Zuigermotoren 6: de dieselmotor

Onderwerp: Kracht en beweging

In hoofdstukken 2 en 5 van deze serie kwamen de viertaktmotor resp. de tweetaktmotor aan bod; twee verschillende benzinemotoren. Deze twee motoren werken met een verschillende cyclus, maar het basisprincipe is hetzelfde. Dezelfde soorten cycli kunnen echter ook gebruikt worden in combinatie met een andere brandstof: diesel.

In de delen 2 en 5 van deze serie kwamen twee verschillende types benzinemotoren voor: de viertaktmotor respectievelijk de tweetaktmotor. Deze twee motoren werken met een verschillende cyclus, maar het basisprincipe is hetzelfde: een lucht-benzine-mengsel wordt samengeperst en vervolgens ontstoken met behulp van een vonk uit een bougie, waarna het expanderende mengsel een zuiger kan aandrijven. Dezelfde soorten cycli kunnen echter ook gebruikt worden in combinatie met een andere brandstof: diesel.

Gegevens —

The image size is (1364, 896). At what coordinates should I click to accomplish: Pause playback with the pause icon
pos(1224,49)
---
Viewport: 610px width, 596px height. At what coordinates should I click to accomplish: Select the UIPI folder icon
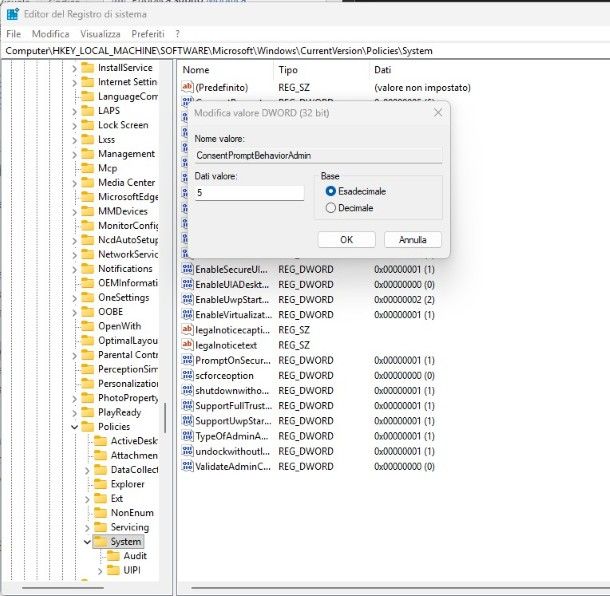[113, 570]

Opdrachten —
(a) Beantwoord de volgende vragen over de tekst over de dieselmotor.
(i) Welke twee typen benzinemotoren kwamen in de delen 2 en 5 van de serie voor?
(ii) Waarmee wordt het samengeperste lucht-benzine-mengsel ontstoken?
(iii) Met welke andere brandstof kunnen dezelfde soorten cycli ook gebruikt worden?
(b) Vertaal deze zin uit de tekst over de dieselmotor in het Engels: "Deze twee motoren werken met een verschillende cyclus, maar het basisprincipe is hetzelfde."
(c) Geef het vervolg van de tekst over de dieselmotor, te beginnen na de laatste zin.
Voor deze opdrachten heb je de regels niet nodig.

Antwoorden per opdracht —
(a)
(i) De viertaktmotor en de tweetaktmotor.
(ii) Met een vonk uit een bougie.
(iii) Met diesel.

(b) These two engines work with different cycles, but the basic principle is the same.

(c)
De dieselmotor is qua techniek in grote lijnen gelijk aan de benzinemotor. Er is echter een groot verschil: tijdens de inlaatslag komt er geen brandstof de zuiger binnen, maar alleen lucht. Deze lucht wordt vervolgens samengeperst. Pas nadat de lucht samengeperst is wordt de brandstof in de zuiger gebracht, en wel verneveld, dus in de vorm van vele kleine druppeltjes, zodat de oppervlakte van de brandstof zo groot mogelijk is. Als de lucht ver genoeg gecomprimeerd is, zijn temperatuur en druk zodanig gestegen dat de brandstof vanzelf verbrandt, expandeert en de zuiger aandrijft. Er is dan geen bougie meer nodig.

Dieselmotoren bestaan zowel in de tweecilinder- als in de viercilinder-uitvoering.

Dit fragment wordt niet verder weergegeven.